● DIRECTION
Locate each line in the records below that contains the string "height", and copy those lines.

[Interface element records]
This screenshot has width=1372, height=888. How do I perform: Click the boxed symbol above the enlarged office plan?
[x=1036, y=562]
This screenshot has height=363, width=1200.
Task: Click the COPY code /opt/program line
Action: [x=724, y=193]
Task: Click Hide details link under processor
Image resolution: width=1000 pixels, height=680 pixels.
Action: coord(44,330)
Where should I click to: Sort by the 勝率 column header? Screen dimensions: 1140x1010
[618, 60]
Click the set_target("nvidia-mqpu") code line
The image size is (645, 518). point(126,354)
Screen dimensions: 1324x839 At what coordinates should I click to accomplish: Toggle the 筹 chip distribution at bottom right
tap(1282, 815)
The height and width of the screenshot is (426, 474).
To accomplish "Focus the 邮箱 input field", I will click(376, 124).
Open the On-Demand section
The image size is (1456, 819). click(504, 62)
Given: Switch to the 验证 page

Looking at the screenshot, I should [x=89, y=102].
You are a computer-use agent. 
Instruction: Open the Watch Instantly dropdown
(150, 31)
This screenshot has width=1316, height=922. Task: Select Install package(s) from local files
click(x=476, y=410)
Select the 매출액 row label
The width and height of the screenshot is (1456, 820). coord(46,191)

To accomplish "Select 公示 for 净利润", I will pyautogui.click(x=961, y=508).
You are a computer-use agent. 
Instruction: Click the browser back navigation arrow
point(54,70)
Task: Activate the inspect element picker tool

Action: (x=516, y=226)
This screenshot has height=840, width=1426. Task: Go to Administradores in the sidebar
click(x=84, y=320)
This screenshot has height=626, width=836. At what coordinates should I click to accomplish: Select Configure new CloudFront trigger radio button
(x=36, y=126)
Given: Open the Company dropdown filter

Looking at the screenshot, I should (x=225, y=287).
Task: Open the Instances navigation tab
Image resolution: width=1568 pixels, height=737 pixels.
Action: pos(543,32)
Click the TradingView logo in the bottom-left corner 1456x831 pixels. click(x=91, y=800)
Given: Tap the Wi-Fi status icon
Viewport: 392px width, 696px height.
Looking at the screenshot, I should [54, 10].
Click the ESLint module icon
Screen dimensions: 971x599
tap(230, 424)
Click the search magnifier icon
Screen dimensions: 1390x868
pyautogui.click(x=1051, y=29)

● EXPECTED ANSWER
This screenshot has width=1372, height=888. How do I perform: Click the boxed symbol above the enlarged office plan?
This screenshot has height=363, width=1200.
Image resolution: width=1000 pixels, height=680 pixels.
The height and width of the screenshot is (426, 474).
This screenshot has width=1316, height=922. Task: Select Install package(s) from local files
The width and height of the screenshot is (1456, 820). coord(46,191)
This screenshot has height=840, width=1426. Task: Go to Administradores in the sidebar
This screenshot has height=626, width=836. At what coordinates should I click to accomplish: Select Configure new CloudFront trigger radio button
Image resolution: width=1568 pixels, height=737 pixels.
Viewport: 392px width, 696px height.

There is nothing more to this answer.